Veo y escucho que los jóvenes creen que es heroico y piadoso matar a otros suicidándose ellos mismos. Se atan bombas al torso para lograr la liberación. No saben que la liberación lograda mediante la brutalidad acabará por defraudar. Lamento el desperdicio de sus vidas y de las vidas que quitan, la pérdida de seguridad personal y comunitaria que causan y el ansia de venganza que sigue a sus crímenes, desplazando toda razón y moderación. Debo decir la verdad: esto me recuerda la ira explosiva que también enardeció a Sudáfrica.
Algunas personas se enfurecen ante las comparaciones entre el conflicto palestino-israelí y lo ocurrido en Sudáfrica. Hay diferencias entre las dos situaciones, pero no es necesario que una comparación sea exacta en todos los aspectos para arrojar claridad sobre lo que está sucediendo. Además, para aquellos de nosotros que vivimos los horrores deshumanizadores de la era del apartheid, la comparación no sólo parece adecuada, sino también necesaria. Es necesario si queremos perseverar en nuestra esperanza de que las cosas puedan cambiar.
De hecho, debido a lo que experimenté en Sudáfrica, albergo una esperanza enorme e irracional para Israel y los territorios palestinos. Después de todo, los sudafricanos no tenían motivos para suponer que el malvado sistema y los ciclos de violencia que estaban minando el alma de nuestra nación cambiarían alguna vez. No había nada especial o diferente en los sudafricanos que mereciera la apariencia de aquello por lo que oramos, trabajamos y sufrimos durante tanto tiempo.
La mayoría de los sudafricanos no creían que vivirían para ver un día de liberación. No creían que los hijos de sus hijos lo verían. No creían que tal día existiera, excepto en la fantasía. Pero lo hemos visto. Estamos viviendo ahora el día que anhelábamos.
No es un día sin nubes. El arco divino que se inclina hacia una sociedad verdaderamente justa y íntegra aún no se ha extendido completamente por el cielo de mi país como un arco iris de paz. No está terminado, no siempre cumple lo que promete, no es perfecto, pero es nuevo. Algo completamente nuevo, como un sueño de Dios, ha surgido para reemplazar la vieja historia de odio y opresión mutuos.
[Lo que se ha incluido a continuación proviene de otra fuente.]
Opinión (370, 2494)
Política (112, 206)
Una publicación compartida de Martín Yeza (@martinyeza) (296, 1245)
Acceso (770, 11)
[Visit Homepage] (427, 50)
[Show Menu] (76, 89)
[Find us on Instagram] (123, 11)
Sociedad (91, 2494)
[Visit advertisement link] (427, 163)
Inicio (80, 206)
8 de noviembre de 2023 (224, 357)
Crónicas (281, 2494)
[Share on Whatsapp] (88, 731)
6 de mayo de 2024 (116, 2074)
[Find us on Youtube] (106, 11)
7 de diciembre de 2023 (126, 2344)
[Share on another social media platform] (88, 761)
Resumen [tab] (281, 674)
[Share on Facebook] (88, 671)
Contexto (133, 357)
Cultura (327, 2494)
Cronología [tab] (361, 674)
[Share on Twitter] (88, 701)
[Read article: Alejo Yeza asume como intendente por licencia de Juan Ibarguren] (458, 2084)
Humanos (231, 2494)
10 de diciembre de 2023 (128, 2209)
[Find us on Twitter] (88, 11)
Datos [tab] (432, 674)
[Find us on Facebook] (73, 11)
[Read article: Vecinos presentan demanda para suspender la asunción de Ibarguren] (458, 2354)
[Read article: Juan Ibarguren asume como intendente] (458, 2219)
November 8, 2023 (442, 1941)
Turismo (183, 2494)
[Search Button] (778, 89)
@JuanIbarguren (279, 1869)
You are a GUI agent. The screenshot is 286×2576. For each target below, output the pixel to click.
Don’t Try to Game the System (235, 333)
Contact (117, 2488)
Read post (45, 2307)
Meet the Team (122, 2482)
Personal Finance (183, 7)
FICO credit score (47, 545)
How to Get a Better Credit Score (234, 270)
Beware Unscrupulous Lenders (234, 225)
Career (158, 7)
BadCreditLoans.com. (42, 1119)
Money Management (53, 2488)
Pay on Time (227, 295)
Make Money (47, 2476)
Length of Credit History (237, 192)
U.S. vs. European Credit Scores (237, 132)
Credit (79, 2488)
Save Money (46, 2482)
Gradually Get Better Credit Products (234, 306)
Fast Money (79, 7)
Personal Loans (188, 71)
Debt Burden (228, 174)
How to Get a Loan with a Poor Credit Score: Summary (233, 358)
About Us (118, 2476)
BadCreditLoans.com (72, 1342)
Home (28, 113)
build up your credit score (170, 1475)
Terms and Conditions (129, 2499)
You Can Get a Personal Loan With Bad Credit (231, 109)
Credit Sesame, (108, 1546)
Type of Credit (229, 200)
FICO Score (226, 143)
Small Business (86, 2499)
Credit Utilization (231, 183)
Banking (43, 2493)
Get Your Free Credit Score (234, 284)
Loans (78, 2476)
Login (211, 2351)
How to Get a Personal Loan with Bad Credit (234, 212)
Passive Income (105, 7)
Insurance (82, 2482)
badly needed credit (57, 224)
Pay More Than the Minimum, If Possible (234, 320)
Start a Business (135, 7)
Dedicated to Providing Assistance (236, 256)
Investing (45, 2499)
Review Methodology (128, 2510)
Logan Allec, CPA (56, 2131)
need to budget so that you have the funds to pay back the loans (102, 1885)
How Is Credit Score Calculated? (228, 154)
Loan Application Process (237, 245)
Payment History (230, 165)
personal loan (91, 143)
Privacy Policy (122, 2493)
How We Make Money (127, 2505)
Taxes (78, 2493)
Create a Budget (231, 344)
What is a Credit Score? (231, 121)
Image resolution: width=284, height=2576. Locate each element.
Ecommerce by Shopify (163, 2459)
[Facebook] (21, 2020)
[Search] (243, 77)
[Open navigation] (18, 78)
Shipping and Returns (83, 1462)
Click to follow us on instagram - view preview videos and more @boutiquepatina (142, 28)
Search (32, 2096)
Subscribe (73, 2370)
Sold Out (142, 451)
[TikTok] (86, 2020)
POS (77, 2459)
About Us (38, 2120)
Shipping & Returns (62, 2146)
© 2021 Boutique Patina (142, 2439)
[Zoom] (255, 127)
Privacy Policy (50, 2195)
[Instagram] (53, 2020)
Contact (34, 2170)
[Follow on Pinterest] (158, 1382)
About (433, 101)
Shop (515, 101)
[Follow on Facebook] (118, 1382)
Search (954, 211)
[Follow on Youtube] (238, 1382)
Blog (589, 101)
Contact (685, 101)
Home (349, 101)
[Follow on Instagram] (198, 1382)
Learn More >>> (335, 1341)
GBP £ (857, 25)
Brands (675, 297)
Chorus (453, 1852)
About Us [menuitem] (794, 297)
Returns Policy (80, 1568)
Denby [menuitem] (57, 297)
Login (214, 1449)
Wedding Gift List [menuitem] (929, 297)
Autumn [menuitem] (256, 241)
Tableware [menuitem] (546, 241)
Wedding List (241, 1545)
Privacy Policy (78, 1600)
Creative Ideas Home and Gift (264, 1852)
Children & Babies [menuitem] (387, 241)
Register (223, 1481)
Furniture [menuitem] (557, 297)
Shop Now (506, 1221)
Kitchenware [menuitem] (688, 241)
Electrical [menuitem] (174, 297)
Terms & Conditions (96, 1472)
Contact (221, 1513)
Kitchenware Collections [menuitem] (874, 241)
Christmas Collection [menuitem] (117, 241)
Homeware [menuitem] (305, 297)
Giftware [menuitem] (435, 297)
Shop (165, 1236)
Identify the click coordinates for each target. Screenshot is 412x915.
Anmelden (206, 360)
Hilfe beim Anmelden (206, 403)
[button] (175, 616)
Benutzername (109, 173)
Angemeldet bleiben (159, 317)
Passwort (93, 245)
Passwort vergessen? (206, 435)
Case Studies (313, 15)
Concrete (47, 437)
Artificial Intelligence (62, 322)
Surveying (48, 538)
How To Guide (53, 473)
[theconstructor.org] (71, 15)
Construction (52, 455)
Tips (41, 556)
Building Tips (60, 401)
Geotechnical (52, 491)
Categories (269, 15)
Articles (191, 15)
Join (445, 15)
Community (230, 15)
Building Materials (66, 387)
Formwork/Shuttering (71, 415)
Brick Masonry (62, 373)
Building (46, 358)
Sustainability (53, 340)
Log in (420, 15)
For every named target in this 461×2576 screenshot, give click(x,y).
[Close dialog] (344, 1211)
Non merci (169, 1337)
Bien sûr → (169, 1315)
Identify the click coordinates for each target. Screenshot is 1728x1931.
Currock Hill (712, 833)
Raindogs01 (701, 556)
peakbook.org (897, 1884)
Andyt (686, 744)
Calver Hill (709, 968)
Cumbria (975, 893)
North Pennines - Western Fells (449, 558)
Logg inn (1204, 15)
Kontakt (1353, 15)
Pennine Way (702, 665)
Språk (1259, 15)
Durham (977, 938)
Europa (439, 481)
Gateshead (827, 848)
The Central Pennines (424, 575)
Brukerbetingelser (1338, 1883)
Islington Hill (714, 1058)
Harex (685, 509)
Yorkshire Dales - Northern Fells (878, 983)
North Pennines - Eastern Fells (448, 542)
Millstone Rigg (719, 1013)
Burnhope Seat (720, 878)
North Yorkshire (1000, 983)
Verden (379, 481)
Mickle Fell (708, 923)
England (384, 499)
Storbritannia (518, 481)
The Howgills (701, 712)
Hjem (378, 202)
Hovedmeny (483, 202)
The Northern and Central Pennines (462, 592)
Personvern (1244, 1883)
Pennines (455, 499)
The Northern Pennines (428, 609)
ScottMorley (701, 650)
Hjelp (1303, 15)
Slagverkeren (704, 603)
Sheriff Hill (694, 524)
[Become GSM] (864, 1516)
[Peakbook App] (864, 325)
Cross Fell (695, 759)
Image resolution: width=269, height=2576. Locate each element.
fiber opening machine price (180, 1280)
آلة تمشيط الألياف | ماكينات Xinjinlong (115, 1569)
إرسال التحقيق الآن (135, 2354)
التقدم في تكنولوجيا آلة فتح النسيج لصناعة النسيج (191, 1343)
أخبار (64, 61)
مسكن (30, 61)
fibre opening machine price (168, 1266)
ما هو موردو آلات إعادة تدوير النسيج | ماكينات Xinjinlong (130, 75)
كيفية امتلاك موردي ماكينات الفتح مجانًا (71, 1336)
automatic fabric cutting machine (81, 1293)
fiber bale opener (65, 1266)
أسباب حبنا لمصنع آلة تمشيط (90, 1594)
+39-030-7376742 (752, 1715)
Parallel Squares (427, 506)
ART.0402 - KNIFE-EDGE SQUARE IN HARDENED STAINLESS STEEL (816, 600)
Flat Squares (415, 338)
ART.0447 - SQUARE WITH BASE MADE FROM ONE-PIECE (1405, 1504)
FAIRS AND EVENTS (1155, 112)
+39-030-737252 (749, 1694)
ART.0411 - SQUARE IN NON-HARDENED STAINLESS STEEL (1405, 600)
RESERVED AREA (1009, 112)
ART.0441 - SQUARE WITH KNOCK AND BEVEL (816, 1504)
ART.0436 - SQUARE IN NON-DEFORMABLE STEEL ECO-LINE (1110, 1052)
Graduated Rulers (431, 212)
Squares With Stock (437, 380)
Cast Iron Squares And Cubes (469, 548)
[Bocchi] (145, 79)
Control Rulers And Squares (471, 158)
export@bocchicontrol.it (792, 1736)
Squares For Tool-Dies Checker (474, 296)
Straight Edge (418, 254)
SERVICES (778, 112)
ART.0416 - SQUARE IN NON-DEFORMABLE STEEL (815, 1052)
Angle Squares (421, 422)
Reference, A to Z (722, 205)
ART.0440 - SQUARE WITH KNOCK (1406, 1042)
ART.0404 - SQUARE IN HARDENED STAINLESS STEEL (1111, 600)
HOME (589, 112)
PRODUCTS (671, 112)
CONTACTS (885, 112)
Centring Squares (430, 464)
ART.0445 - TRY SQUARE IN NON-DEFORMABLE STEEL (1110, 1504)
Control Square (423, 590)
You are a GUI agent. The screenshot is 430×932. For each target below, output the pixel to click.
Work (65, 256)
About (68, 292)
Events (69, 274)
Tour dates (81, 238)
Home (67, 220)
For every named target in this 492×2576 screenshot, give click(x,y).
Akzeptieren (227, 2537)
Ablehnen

Lo he visto y oído, y por eso también me veo obligado a testificar sobre esta verdad: si puede suceder en Sudáfrica, también puede suceder con los israelíes y los palestinos. No hay muchos motivos para ser optimistas, pero sí muchos motivos para tener esperanza.
Desmond Tutu es ex arzobispo de Ciudad del Cabo, presidente de la Comisión de la Verdad y la Reconciliación de Sudáfrica y premio Nobel de la Paz.